13 septembre 2000

Pleine lune ce soir. Cinquième depuis le moment où j'ai débuté ce journal. Presque cinq mois donc. Elle ne me malmène pas trop. Apparemment, elle n'est pas lâche. Elle ne s'attaque pas à quelqu'un qui est déjà fragile.

La mer est de plus en plus calme. Je nage vers le rivage.

Journée plutôt ordinaire au travail aujourd'hui. Rien de spécial à dire donc. Dans le sentier, ça commençait à sentir l'automne. J'aime cette odeur. C'est ce qu'elle m'inspire que j'aime moins. J'essaie de ne pas y penser. Surtout pas ces jours-ci. J'affronterai l'avenir plus tard.

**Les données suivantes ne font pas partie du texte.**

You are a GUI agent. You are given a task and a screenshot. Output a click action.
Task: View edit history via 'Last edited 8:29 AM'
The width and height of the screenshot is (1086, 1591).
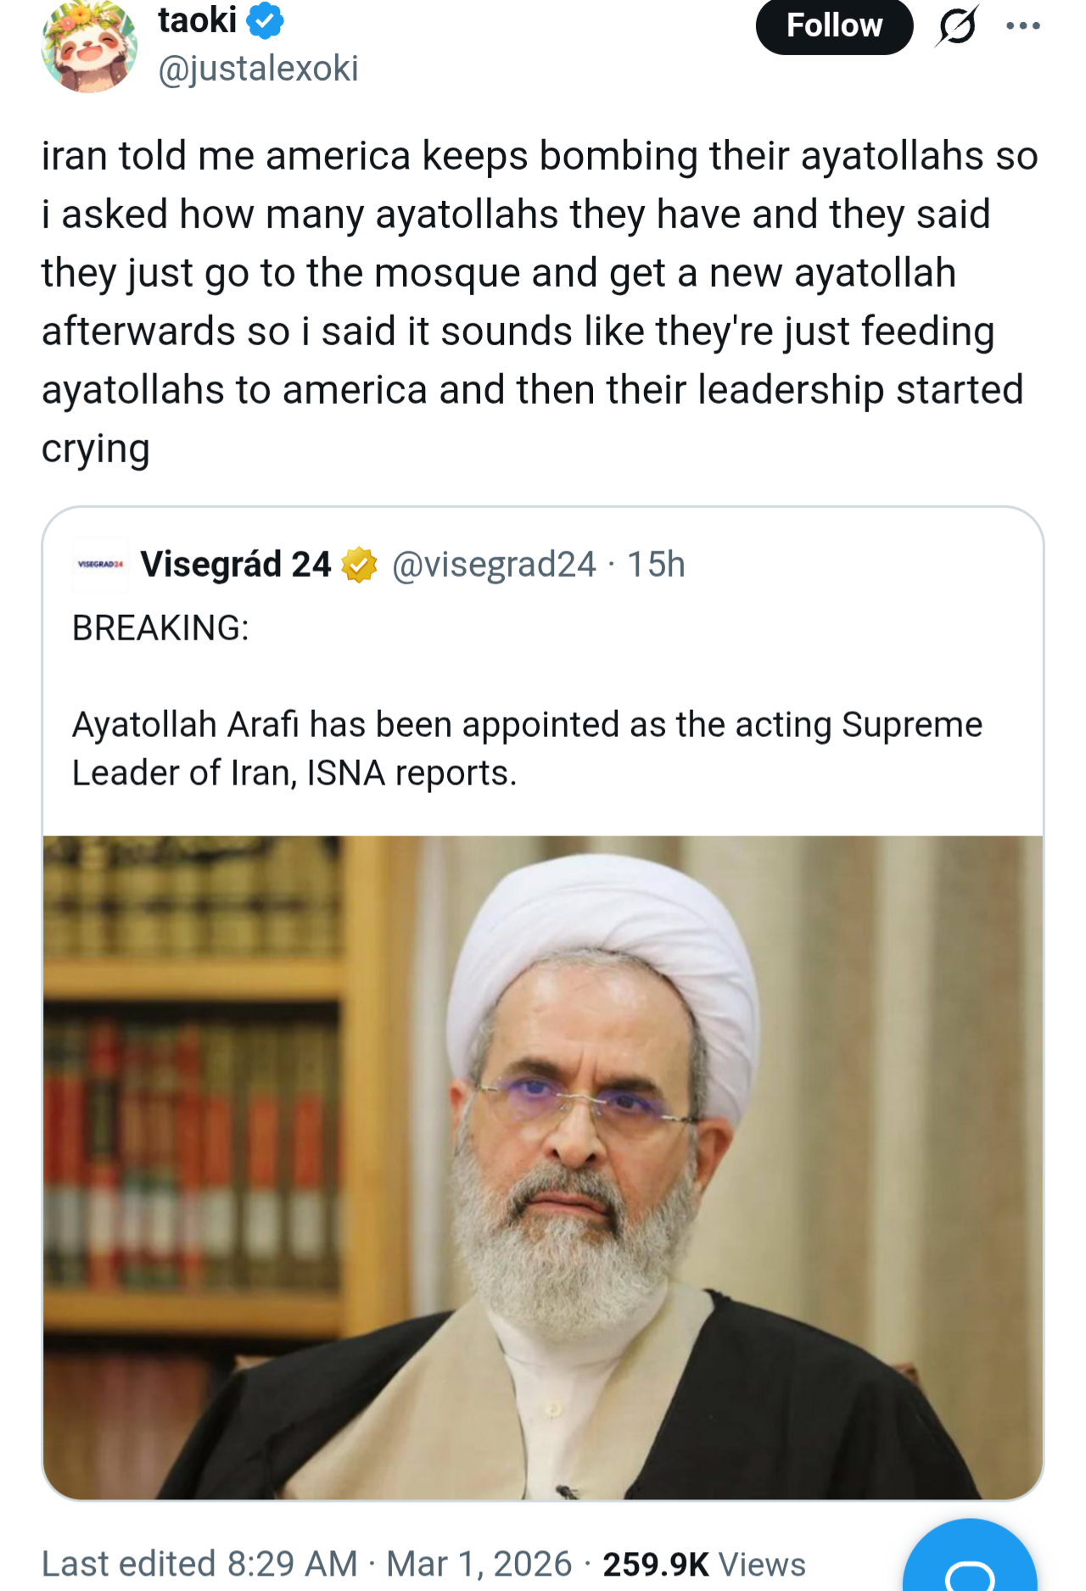199,1563
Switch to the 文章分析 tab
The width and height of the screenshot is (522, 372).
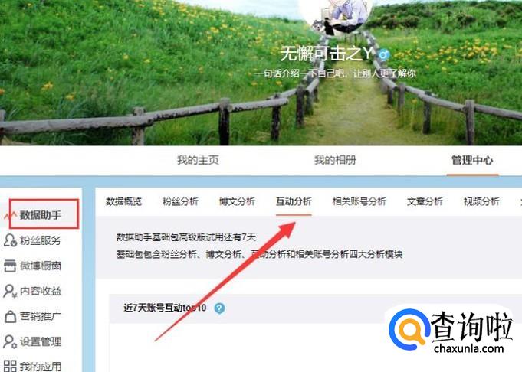pos(425,201)
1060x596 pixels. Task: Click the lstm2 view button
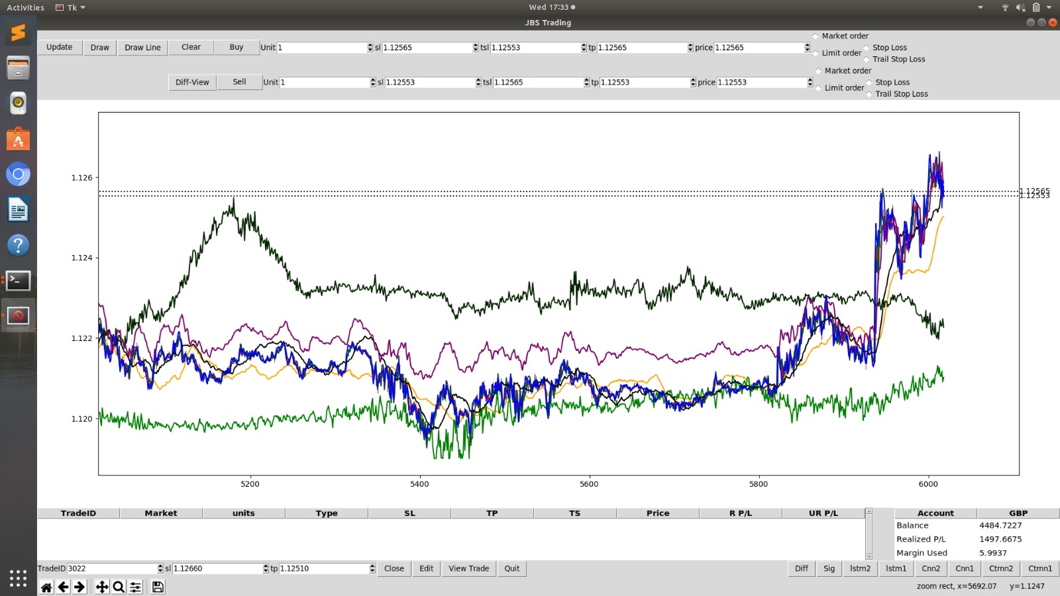click(x=860, y=569)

Que choisiriez-vous ? Vivre éternellement, ou mourir assez tôt pour ne jamais pouvoir vous blaser de la vie ?

La vie perd-elle vraiment sa saveur avec les années ? Est-ce un phénomène inexorable et inhérent à l'humanité ?

Je crois que non.

J'aimerais bien vivre éternellement. Cela m'enlèverais un gros poids sur les épaules: le poids du temps.

Au fond de moi, je dois aimer la vie en fin de compte. Il ne me reste qu'à faire émerger cet amour à la surface. Je ne crois pas qu'il soit enfoui si profondément. Il est de plus en plus certain que j'ai besoin d'aide psychologique, mais je ne crois pas avoir besoin d'une psychanalyse de plusieurs années.

Je suis déjà conscient d'une pensée qui m'empoisonne l'existence: celle que je suis vieux, qu'il est trop tard, que le temps presse, que la vie me file sous le nez. Cette idée est fausse. Je ne suis pas vieux. Ce temps qui me terrifie tellement est pourtant indulgent à mon égard: il me garde jeune et en santé. Je dois arrêter de le voir comme mon ennemi.

Oui, j'ai pris du retard, ça ne fait aucun doute. Mais essayer de rattraper frénétiquement ce retard ne me mènera nulle part. Comme un alcoolique du travail qui bosse du matin au soir, de façon désordonnée et sans méthode, et qui n'accomplit finalement rien de bon, qui est totalement improductif malgré toutes les heures qu'il consacre à sa tâche. Et plus il réalise qu'il n'arrive à rien, plus il panique, et plus il travaille, et plus il s'épuise, et plus il n'arrive à rien. Cercle vicieux. C'est ainsi que je suis en train de vivre ma vie. C'est ridicule, ça m'épuise, ça me rend fou, ça me tue.